Thiel CS3 loudspeaker Larry Archibald Comments
JGH has not discussed the question of equipment compatibility, which is particularly important with the CS3s. I had a bit of experience in this area.
The CS3 goes both lower and higher than most other speaker systems, and will show up problems in those areas (eg, below 40Hz and above 16kHz) that aren't apparent on other systems. A tube preamp, for instance, that worked very well with the Spica TC-50 sounded terrible with the CS3; low bass such as kickdrum was simply unlistenable. Another place to watch out for is the high end. The CS3 is quite flat from 16kHz to 22kHz. If you have a moving-coil cartridge that starts to rise at 12 or 14kHz, it may be listenable on systems with a rolloff above 14kHz but you won't be able to tolerate that rise on the CS3. Even f it doesn't actually sound sizzly, the extra high-frequency content will soon wear you out.

§ PROVIDED DATA:
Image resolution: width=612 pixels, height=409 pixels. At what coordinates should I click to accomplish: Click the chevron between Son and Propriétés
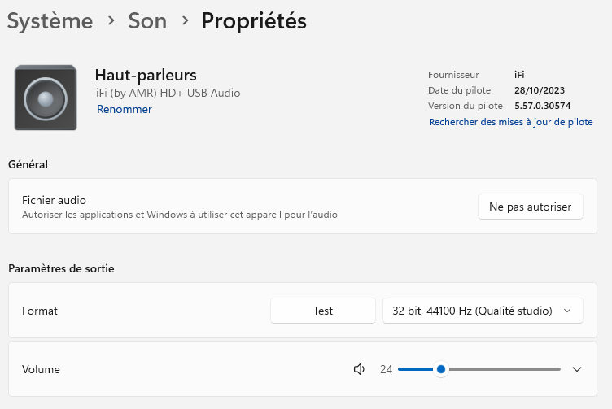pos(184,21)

§ TASKS TO COMPLETE:
1: List every piece of audio equipment that the Thiel CS3 comments mention by model name or by type of component.
2: From the Thiel CS3 comments, copy the passage that begins at the words "Thiel CS3 loudspeaker" and stops after the words "in this area.".

§ OUTPUTS:
1:
- Thiel CS3 loudspeaker
- Spica TC-50
- tube preamp
- moving-coil cartridge

2:
Thiel CS3 loudspeaker Larry Archibald Comments
JGH has not discussed the question of equipment compatibility, which is particularly important with the CS3s. I had a bit of experience in this area.